The creation of the agricultural supporting
infrastructures should focus on streamlining
the required facilities, ancillary services
and linkages in a direction that will ensure a
healthy growth of both markets, i.e. the
domestic market as well as for exports, while
taking into consideration the welfare of the
majority.
The separation between the use of price
mechanism for efficiency purpose and
ideological preference of free market is as
well indispensable. Development in countries
like Tanzania requires both the private and
public sectors. The pendulum must not swing so
far towards the private sector that the
desirable functions of the public sector are
neglected. For private activity to
become more prominent of its accord, the
government should provide the conditions in
which private activity can flourish. Firms in
Tanzania operate in a very unfavorable
macro-environment. The poor social and
economic infrastructure makes Tanzanian firms
severely handicapped to face international
competition and to create new investments. In
view of their late start, it cannot be
expected that they by themselves can develop
the technological innovations and other
competitive assets to survive and even grow in
a highly competitive (world) market without
government assistance. The doctrine of
competition need not be interpreted in a
narrow way to mean exclusively competition
within the sphere of private economic
activity.
While a more open orientation for an
economy is desirable, the timing and
sequencing of opening up must relate with care
to the countrys export capacity, the state
of the world market, the ability of domestic
producers to benefit from foreign competition
as well as the social effect and subsequent
economical effects resulting from the
undertaken measure. The pace of the adjustment
reforms must be sensitive to the countrys
capacity to adjust and to benefit from opening
up the economy to international market forces.
The pace should be carefully synchronized with
an effective national policy, while
taking protection against swings in foreign
currency earnings and paying great attention
to supply as opposed to demand issues. It is
also important that adjustment measures be
harmonized with actions to promote all
necessary aspects of change. When better price
incentives are set for domestic producers,
attention must be paid to ensure that the
non-price elements of improved production are
also in place.
Emergency situations should be met from
contingency funds so that essential
investments can continue without
interruptions. The short-term and long-term
adjustments programme should be harmonized.
Although the IMF and the World Bank
collaborate on trade liberalization, and price
reforms, the non-price elements are however,
largely left to the World Bank and the
government. Exchange over such matters could
be instrumental in producing greater realism
about the time-path of successful adjustments.

Records for the task →

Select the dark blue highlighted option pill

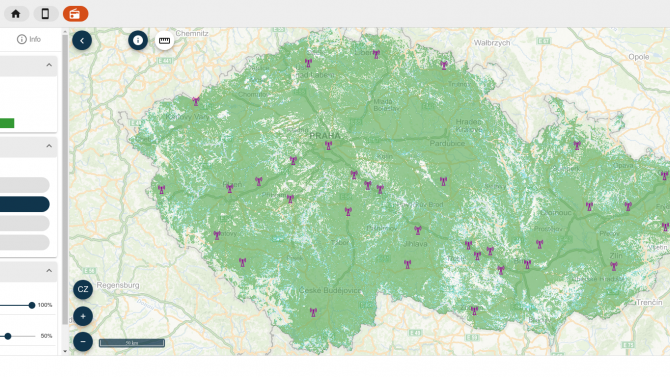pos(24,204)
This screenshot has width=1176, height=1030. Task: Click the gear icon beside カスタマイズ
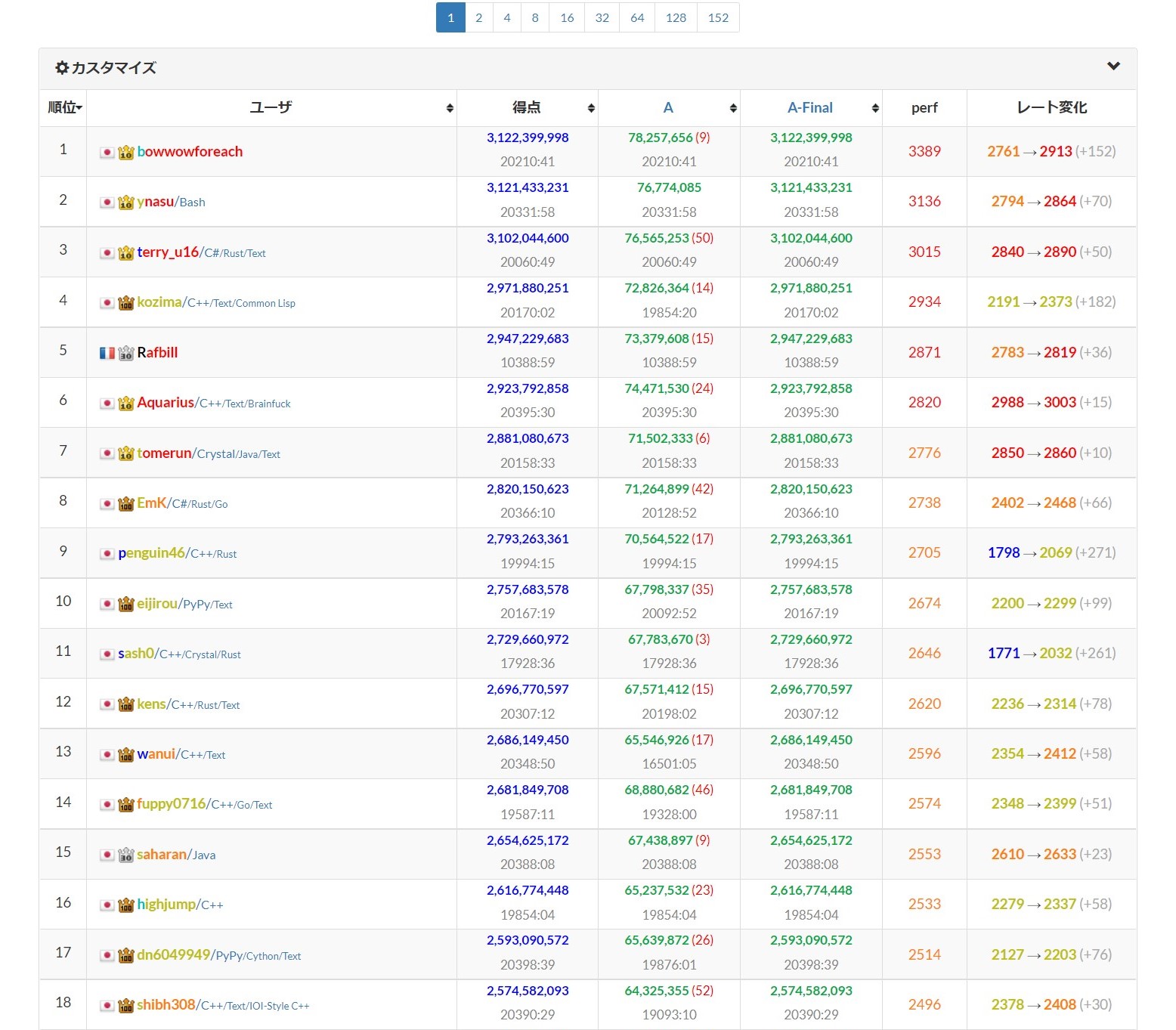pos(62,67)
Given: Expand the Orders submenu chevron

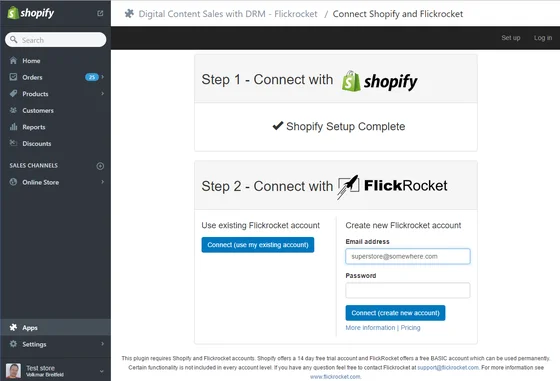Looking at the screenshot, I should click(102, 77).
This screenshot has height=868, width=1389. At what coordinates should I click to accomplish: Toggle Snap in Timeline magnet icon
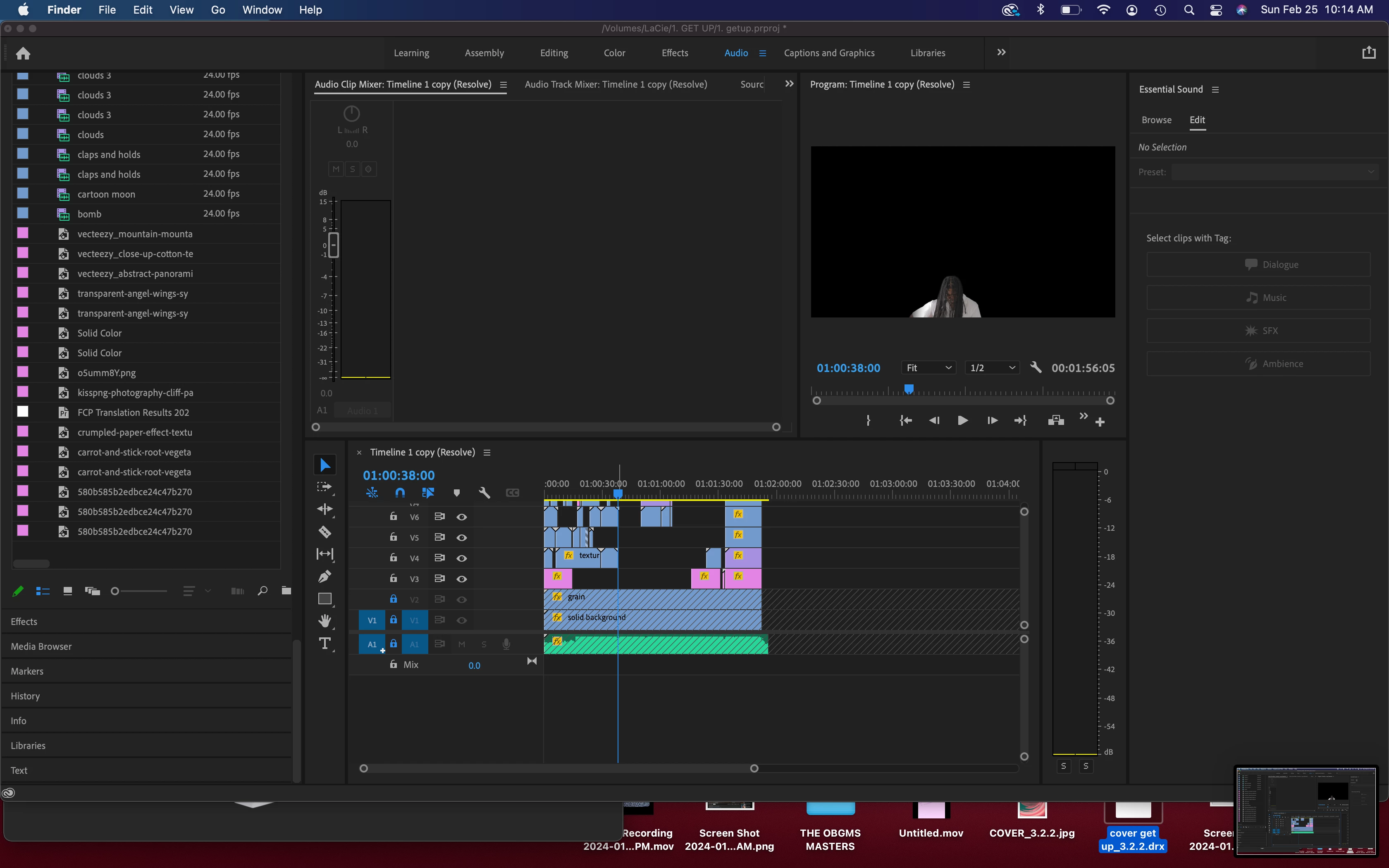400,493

Exercise tasks →
1. According to the passage on Tanzania's economic development, what must be ensured when better price incentives are set for domestic producers?
2. Rewrite all of the records as a numbered list, dropping blank lines and leaving the pictures out.

List of solutions →
1. The non-price elements of improved production must also be in place.

2.
1. Select the dark blue highlighted option pill
2. pos(24,204)
3. This screenshot has width=1176, height=1030. Task: Click the gear icon beside カスタマイズ
4. pos(62,67)
5. Given: Expand the Orders submenu chevron
6. Looking at the screenshot, I should click(102, 77).
7. This screenshot has height=868, width=1389. At what coordinates should I click to accomplish: Toggle Snap in Timeline magnet icon
8. 400,493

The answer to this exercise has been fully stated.